Stored records

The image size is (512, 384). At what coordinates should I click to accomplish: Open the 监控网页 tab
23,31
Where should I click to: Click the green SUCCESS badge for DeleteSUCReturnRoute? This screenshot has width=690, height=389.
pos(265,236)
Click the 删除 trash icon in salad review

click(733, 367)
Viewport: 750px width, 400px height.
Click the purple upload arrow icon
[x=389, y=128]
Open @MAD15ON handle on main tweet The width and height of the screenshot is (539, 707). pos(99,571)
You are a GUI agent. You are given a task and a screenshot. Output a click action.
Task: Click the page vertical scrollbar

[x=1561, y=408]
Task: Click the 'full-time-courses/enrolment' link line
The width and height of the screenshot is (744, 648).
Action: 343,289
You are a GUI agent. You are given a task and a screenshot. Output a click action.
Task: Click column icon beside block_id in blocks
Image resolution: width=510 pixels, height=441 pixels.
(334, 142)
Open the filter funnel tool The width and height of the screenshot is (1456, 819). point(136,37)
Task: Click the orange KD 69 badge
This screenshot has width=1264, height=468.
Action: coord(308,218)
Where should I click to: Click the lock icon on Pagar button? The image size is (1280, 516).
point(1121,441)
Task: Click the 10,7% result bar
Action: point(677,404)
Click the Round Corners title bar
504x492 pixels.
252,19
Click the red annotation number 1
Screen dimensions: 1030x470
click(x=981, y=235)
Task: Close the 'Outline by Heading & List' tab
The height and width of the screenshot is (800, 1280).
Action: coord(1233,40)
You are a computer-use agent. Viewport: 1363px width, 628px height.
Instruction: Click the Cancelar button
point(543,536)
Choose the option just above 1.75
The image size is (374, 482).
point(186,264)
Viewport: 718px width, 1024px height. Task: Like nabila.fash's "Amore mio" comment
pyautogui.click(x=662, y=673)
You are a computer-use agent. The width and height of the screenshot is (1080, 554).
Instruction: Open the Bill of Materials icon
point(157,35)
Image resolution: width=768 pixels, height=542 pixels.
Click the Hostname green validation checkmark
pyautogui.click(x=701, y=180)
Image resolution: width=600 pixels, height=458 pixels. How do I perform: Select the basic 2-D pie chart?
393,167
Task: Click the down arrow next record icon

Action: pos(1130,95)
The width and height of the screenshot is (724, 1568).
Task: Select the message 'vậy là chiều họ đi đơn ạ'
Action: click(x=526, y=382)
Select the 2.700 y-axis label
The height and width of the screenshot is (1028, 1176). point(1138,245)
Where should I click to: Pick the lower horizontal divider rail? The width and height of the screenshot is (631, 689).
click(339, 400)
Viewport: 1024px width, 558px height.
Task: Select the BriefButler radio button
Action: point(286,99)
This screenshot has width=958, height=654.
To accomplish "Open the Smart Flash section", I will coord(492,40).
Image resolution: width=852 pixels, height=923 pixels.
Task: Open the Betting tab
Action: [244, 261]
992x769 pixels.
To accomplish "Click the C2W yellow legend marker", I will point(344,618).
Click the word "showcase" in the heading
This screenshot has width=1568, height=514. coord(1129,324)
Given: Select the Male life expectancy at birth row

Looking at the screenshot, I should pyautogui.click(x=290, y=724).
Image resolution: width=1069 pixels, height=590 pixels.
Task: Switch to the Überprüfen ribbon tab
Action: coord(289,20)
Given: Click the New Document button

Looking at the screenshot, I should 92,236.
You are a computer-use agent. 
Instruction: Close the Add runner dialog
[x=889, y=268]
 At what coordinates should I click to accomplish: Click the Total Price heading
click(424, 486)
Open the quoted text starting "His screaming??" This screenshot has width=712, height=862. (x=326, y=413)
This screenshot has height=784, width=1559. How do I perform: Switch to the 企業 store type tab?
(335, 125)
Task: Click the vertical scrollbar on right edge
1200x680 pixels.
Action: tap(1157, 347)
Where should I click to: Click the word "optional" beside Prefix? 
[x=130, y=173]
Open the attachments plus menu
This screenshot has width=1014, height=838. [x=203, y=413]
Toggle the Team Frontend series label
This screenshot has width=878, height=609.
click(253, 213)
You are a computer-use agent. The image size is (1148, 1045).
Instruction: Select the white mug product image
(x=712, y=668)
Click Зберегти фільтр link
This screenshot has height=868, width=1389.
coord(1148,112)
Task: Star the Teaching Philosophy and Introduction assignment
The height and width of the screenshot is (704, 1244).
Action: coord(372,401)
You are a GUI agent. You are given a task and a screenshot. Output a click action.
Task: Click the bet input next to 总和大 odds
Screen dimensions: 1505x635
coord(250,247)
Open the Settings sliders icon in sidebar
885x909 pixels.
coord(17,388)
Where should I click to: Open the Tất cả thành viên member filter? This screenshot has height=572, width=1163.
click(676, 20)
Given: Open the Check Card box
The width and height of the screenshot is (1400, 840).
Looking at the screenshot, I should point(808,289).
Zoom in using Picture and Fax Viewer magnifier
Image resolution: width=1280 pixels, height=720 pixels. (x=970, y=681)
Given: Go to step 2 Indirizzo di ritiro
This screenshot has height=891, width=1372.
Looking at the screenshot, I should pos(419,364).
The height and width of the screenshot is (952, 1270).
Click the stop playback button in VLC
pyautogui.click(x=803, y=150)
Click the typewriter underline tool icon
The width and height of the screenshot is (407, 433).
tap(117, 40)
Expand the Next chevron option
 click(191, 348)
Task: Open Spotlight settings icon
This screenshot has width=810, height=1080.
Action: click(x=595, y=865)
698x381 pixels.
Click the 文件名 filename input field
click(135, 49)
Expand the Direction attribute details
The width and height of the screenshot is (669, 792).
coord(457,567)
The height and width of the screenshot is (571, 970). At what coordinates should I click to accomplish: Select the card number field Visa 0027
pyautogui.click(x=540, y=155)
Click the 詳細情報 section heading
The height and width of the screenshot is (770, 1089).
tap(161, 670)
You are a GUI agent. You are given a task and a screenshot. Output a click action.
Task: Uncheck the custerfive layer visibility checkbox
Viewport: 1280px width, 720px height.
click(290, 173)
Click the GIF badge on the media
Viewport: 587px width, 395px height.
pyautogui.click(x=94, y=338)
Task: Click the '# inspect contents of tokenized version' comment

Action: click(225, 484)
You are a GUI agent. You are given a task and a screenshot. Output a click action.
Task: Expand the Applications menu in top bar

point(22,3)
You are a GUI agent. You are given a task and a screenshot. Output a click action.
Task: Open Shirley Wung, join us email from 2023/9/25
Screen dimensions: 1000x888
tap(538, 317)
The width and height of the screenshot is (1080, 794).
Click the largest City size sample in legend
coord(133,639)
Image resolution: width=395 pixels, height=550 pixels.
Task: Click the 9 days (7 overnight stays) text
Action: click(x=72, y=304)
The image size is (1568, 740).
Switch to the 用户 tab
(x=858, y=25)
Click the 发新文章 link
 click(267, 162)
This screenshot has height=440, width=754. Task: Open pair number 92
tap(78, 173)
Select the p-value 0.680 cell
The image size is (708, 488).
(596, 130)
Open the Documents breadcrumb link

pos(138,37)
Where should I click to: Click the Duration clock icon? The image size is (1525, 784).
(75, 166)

#### Work item
Out of the entries above, write out only the lines between the line holding "At what coordinates should I click to accomplish: Click" and the line holding "Task: Click the bet input next to 总和大 odds", inclusive, each exactly as given.

#### Written response
 At what coordinates should I click to accomplish: Click the Total Price heading
click(424, 486)
Open the quoted text starting "His screaming??" This screenshot has width=712, height=862. (x=326, y=413)
This screenshot has height=784, width=1559. How do I perform: Switch to the 企業 store type tab?
(335, 125)
Task: Click the vertical scrollbar on right edge
1200x680 pixels.
Action: tap(1157, 347)
Where should I click to: Click the word "optional" beside Prefix? 
[x=130, y=173]
Open the attachments plus menu
This screenshot has width=1014, height=838. [x=203, y=413]
Toggle the Team Frontend series label
This screenshot has width=878, height=609.
click(253, 213)
You are a computer-use agent. The image size is (1148, 1045).
Instruction: Select the white mug product image
(x=712, y=668)
Click Зберегти фільтр link
This screenshot has height=868, width=1389.
coord(1148,112)
Task: Star the Teaching Philosophy and Introduction assignment
The height and width of the screenshot is (704, 1244).
Action: coord(372,401)
You are a GUI agent. You are given a task and a screenshot. Output a click action.
Task: Click the bet input next to 总和大 odds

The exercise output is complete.